September.29,2007 目を瞑れば・・・

9月17日 紀伊國屋寄席

        なんと、513回目の紀伊國屋寄席だという。1964年9月が第一回。月一回のペースで43年。さすがに第一回は聴いていないが、私はおそらく1966年ごろからの数年間ほぼ毎回観に行っていた。もちろんまだ中学生。まわりを見渡しても私よりも年下なんていなかった。ほとんどレギュラーの出演者が、三遊亭円生(六代目)、林家正蔵(八代目)、桂文楽(八代目)、柳家小さん(五代目)、金原亭馬生(十代目)といった、そうそうたるメンバー。今、タイムマシンでどこにでも行かれるとしたら、私は迷わずあのころの紀伊國屋ホールへ行くだろう。

        そんな紀伊國屋寄席に久しぶりで行ってみようと思ったのは、今回けっこう私好みの出演者とネタが並んでいたからだ。発売日よりもかなり遅れて紀伊國屋のチケット売場に行ったのだが、チケットはまだ真ん中あたりのものが残っている。
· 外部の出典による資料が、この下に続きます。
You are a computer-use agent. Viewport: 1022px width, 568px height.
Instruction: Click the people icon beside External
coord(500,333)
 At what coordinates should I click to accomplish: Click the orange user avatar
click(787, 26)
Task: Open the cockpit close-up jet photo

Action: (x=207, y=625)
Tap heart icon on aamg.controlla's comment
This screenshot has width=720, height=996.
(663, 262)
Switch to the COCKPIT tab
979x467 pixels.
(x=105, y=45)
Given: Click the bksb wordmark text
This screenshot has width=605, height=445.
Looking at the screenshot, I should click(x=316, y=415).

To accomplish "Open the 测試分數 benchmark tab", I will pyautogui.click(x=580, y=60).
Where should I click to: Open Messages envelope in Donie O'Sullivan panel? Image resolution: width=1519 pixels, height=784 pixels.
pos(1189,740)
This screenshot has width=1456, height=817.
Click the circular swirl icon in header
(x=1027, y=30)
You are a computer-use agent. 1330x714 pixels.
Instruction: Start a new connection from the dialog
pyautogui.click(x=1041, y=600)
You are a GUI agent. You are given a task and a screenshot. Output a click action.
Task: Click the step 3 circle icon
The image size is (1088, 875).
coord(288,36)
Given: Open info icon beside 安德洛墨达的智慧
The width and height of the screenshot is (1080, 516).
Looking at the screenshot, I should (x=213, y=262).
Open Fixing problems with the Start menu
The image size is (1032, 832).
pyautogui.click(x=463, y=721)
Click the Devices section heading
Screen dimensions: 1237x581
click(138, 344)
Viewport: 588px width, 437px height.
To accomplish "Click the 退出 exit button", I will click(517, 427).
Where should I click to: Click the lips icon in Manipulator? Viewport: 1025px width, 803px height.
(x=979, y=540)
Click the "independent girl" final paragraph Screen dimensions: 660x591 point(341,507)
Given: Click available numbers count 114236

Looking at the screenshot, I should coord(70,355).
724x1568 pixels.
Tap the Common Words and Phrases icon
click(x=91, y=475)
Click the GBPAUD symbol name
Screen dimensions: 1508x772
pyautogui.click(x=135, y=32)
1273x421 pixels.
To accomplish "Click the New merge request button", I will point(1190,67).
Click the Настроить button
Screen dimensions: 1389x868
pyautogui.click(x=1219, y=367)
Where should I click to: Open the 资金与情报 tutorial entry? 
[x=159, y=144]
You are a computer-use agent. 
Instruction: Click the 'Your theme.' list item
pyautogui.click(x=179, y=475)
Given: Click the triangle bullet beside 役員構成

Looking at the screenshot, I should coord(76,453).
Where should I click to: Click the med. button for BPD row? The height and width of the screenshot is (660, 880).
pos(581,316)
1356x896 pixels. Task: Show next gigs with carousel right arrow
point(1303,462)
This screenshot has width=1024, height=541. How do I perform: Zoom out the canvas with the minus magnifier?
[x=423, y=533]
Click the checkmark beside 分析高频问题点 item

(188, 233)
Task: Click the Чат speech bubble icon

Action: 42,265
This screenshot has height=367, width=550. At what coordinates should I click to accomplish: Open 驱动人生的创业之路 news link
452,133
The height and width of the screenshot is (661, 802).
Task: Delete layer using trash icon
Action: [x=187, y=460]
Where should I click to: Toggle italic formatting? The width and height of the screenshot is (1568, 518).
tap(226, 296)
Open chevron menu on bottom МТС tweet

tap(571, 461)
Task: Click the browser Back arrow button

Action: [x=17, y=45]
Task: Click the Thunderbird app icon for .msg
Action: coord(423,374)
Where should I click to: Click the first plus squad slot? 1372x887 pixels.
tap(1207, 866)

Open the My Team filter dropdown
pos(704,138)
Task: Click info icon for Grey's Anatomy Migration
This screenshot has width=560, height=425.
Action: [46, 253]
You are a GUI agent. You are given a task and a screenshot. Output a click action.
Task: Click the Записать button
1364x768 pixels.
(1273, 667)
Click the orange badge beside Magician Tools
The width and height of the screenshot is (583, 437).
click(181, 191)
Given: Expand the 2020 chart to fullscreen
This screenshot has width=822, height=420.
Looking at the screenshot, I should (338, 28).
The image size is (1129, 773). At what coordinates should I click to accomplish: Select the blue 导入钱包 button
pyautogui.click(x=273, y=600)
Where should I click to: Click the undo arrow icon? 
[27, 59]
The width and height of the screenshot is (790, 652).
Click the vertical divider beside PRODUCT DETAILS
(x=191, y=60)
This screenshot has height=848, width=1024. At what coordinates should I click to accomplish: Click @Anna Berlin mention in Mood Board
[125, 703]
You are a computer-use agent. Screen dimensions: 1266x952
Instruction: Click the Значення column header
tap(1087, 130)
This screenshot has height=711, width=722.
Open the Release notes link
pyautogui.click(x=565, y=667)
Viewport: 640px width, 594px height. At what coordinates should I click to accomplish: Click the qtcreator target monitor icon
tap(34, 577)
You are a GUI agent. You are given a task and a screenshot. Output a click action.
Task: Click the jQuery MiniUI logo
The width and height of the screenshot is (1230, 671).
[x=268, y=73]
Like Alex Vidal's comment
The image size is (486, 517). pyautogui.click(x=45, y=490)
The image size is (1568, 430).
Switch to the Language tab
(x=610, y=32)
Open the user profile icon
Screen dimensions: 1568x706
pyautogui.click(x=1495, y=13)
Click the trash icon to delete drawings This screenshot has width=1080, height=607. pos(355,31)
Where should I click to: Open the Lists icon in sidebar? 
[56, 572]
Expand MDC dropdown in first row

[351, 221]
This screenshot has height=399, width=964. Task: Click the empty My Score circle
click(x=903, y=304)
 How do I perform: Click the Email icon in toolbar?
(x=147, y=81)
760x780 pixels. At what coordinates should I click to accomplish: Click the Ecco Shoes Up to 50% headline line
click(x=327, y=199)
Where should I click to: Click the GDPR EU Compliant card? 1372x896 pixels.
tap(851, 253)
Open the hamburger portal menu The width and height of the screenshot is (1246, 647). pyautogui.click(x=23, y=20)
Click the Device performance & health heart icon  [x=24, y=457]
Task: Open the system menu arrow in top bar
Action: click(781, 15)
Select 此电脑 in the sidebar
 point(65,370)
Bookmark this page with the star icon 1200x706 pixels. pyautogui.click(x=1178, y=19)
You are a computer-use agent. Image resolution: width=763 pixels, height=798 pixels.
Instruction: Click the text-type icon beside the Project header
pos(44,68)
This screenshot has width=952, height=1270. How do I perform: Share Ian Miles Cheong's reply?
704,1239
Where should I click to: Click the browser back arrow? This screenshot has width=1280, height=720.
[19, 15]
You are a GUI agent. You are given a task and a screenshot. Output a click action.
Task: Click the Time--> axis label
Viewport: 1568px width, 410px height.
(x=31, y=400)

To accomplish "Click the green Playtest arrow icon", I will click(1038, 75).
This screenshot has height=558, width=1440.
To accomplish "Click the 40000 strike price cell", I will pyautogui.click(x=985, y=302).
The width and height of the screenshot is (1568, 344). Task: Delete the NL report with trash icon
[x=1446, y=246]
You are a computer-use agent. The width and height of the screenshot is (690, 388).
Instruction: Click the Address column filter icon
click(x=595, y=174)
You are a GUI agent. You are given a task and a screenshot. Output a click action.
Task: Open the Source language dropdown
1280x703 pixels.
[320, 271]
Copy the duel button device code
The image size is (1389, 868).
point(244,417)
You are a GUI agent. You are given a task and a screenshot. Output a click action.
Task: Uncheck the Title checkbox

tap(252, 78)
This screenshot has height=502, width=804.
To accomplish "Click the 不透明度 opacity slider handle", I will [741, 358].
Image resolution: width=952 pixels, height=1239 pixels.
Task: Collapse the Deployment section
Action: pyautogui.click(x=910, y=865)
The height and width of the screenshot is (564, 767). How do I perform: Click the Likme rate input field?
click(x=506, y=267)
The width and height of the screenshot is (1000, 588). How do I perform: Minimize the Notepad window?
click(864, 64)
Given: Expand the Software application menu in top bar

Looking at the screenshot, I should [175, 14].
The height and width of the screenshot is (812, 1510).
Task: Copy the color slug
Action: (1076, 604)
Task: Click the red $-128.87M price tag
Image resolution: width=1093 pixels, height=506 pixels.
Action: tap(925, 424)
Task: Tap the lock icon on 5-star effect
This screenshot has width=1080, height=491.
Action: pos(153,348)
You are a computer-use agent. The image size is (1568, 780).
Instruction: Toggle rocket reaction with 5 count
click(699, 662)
やや地味な顔づけなのかなあと思ったのだが、当日会場に着いてみると、客席はほぼ埋まっていた。

        開口一番の前座さんは、開演時間前に出る。これも昔ながら。この日は柳家ごん坊『狸の札』。頑張ってね。

        まずは二ツ目、柳家さん弥『臆病源兵衛』ときた。これもめったに聴けない噺だ。先代の金原亭馬生が演っていたという記憶があるが、それが五街道雲助に伝わり、さらにその弟子の桃月庵白酒がCDにしている。最近は、そこから何人かが演るようになっているようだが、途中で主人公が入れ替わるという不思議な噺で、オチも唐突。でもなんとも落語らしいエッセンスに溢れた楽しい噺だ。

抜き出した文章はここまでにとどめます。